President’s Day has come and gone, and few Americans saw it as anything more than a day off work. Most don’t even realize that “President’s Day” is not the official name for the holiday. Even after the cultural shift to change it, the official federal holiday is still recognized as Washington’s Birthday.
It’s boring to gripe about Americans not paying due tribute to the Founding Fathers. We have busy lives. We have modern concerns. Not everyone can be a history buff. But it is a shame that our nation’s first president is as well known by myths like the cherry tree incident as he is by the things he actually accomplished. Washington’s story is one of bravery, character, and radical new ideas. His circumstances may bear little resemblance to the world of today, but the traits that put him in the history books are as laudable in 2015 as they were in the 1700s.

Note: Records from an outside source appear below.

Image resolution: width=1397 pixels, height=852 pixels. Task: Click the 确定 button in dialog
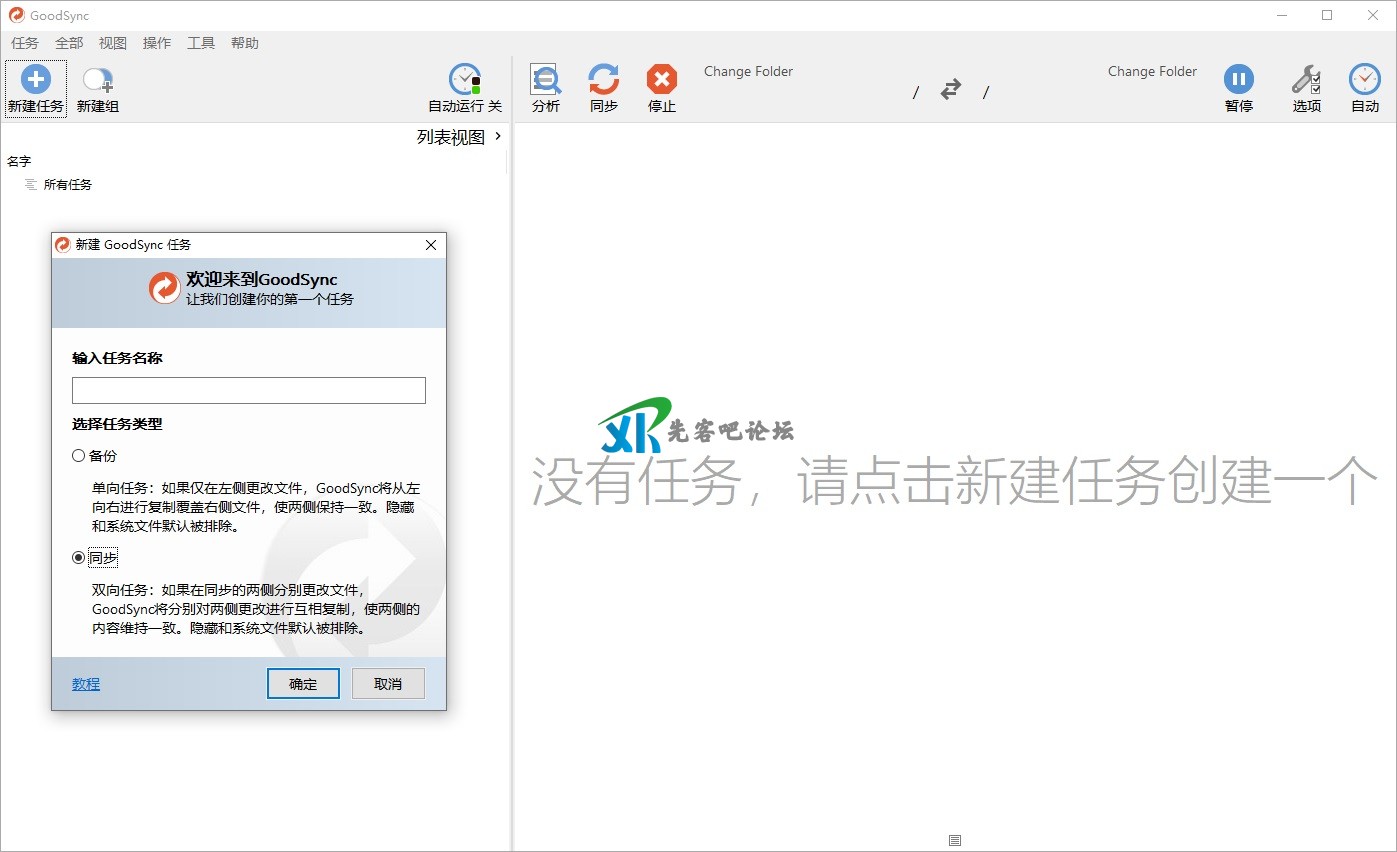(x=303, y=684)
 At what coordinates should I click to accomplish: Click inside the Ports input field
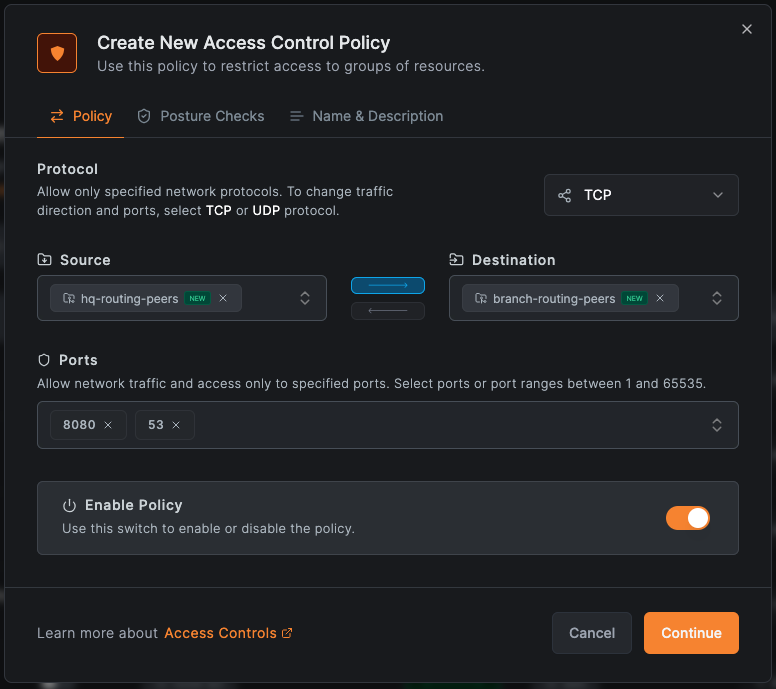pyautogui.click(x=450, y=425)
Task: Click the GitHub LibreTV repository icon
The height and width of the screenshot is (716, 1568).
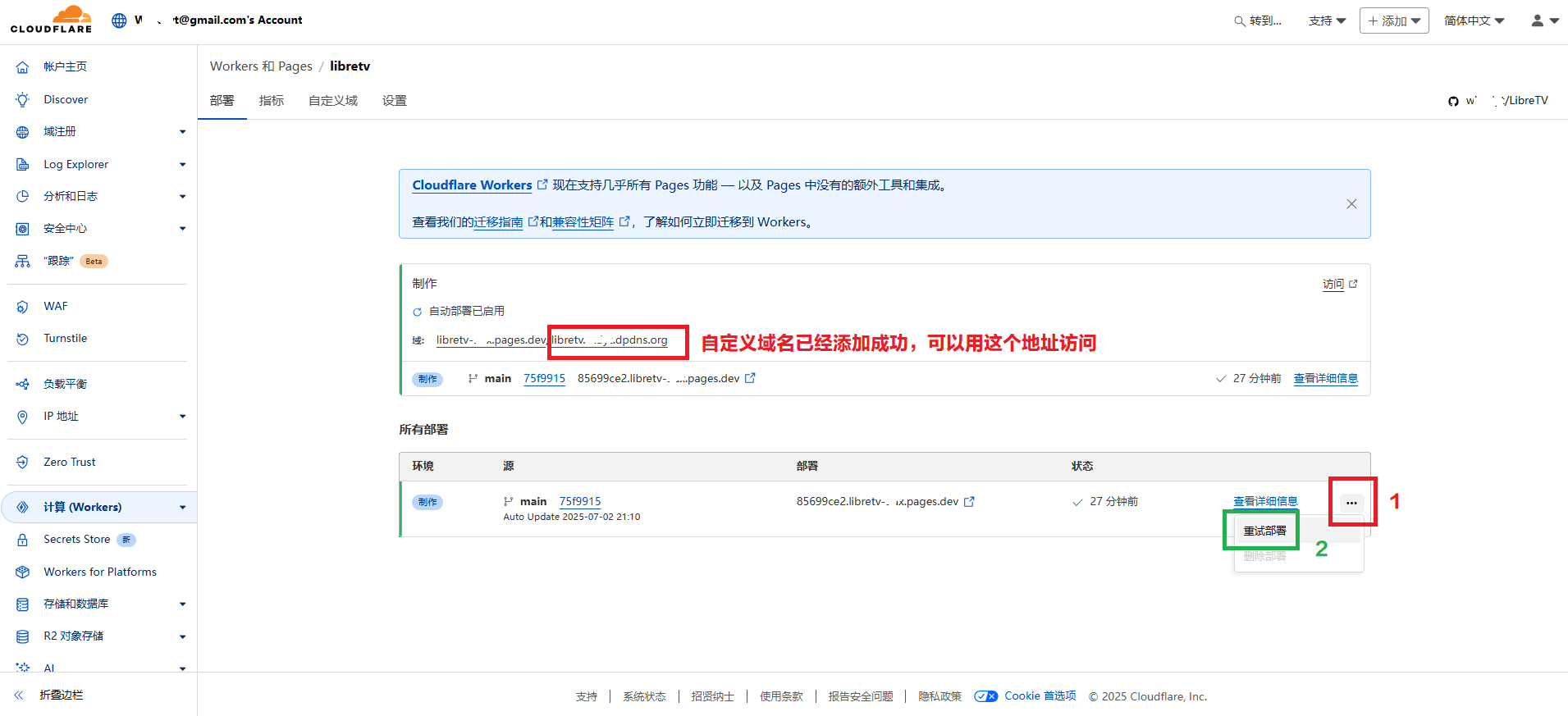Action: click(1453, 101)
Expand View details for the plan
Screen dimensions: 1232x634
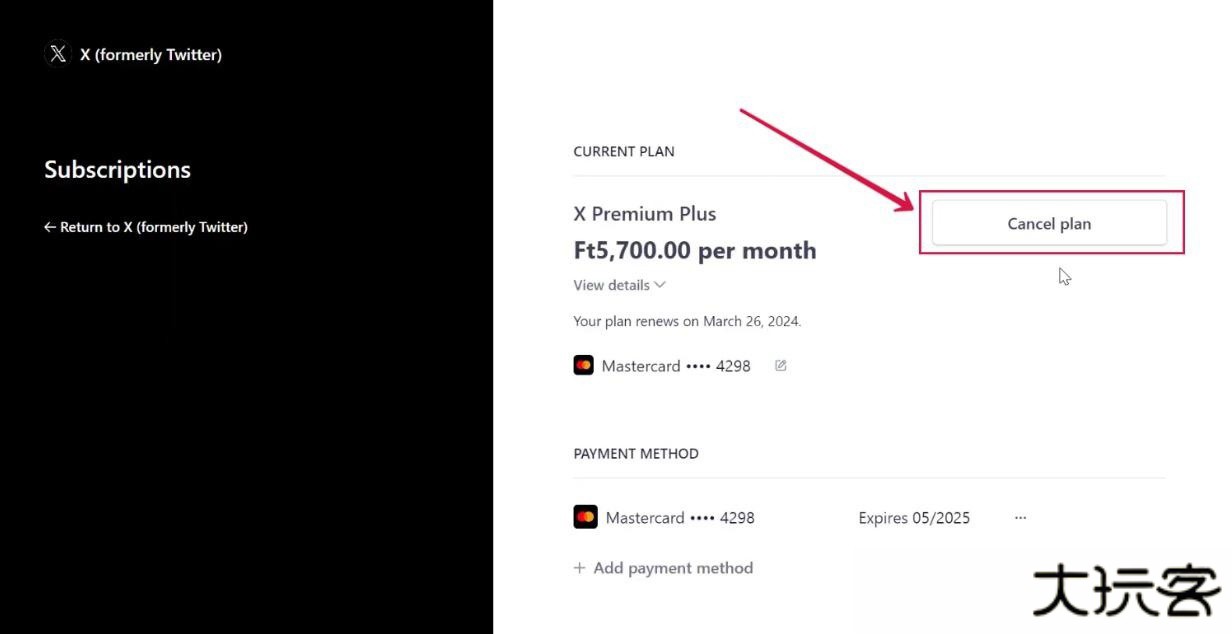[612, 285]
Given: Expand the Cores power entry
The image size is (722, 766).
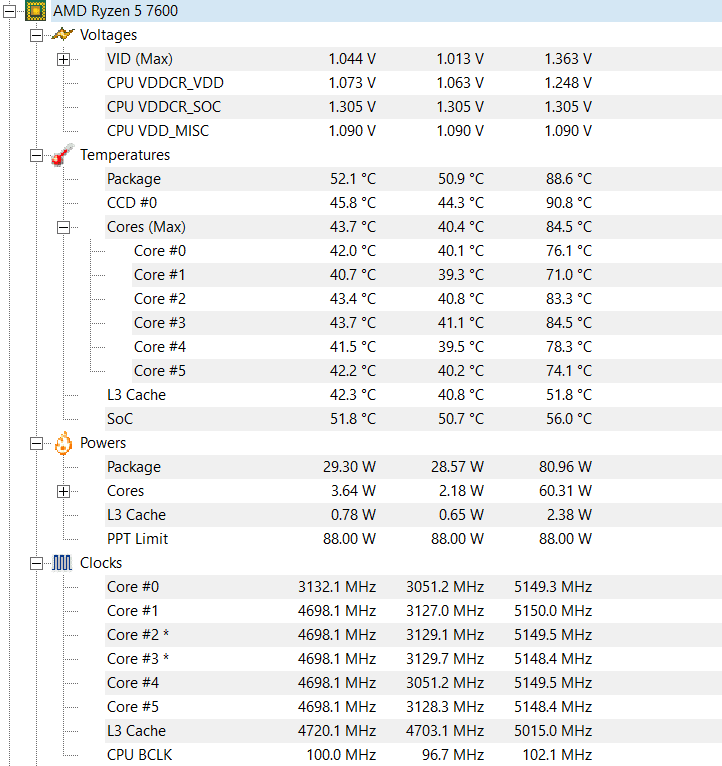Looking at the screenshot, I should pos(64,491).
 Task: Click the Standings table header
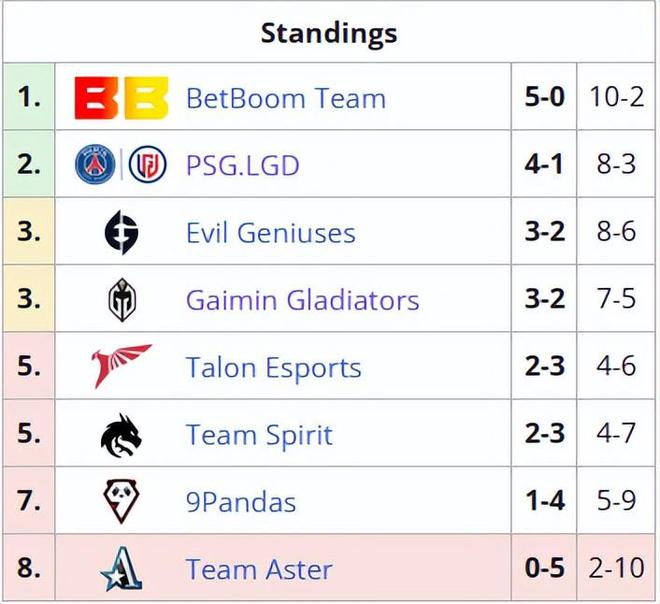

A Leader in Every Sense of the Word
Barack Obama squirms at the thought of putting American troops on the ground in Iraq, perhaps believing he should not ask soldiers to do anything he would not be willing to do himself. I don’t know if George Washington would have had any such reservations, because he was fully willing to do what needed to be done. As the revered Commander-in-Chief of the Colonial Army, he led us to victory over the greatest empire on the face of the Earth. He did this not in a situation room, but from the field of battle itself. George Washington the Father of our Country is remembered; George Washington the Warrior is all too often forgotten.
The tales of Washington’s battlefield bravery are legion, but one example stands well enough for the rest. In 1755, when the American Revolution was still years in the future, Washington served in the Virginia militia during the French and Indian War. British General Edward Braddock was under assault by the French at Fort Wilderness. Washington rode out into the ambush, delivering Braddock’s orders as bullets whizzed through the air. By the time it was all said and done, Washington’s greatcoat was found to have four holes from musket fire.
At the time, witnesses speculated that Washington might have been protected by divine intervention. But whether his survival on the battlefield was due to Providence or something else, there is one thing that is certain: his brand of bravery is not often seen in the modern White House. At a time when it matters more how you look and how well you read off a teleprompter, the presidency is given to men who have never been within shouting distance of real danger.
This isn’t a crusade to put more military veterans into the White House, but it is a plea to ask for more than charisma from our Commanders-in-Chief. Sometimes, the tough decisions have to be made. I’m not sure that community organizers, career politicians, businessmen, and former first ladies are the best people to make them. Our nation’s highest office deserves some of that timeless bravery embodied by its first occupant.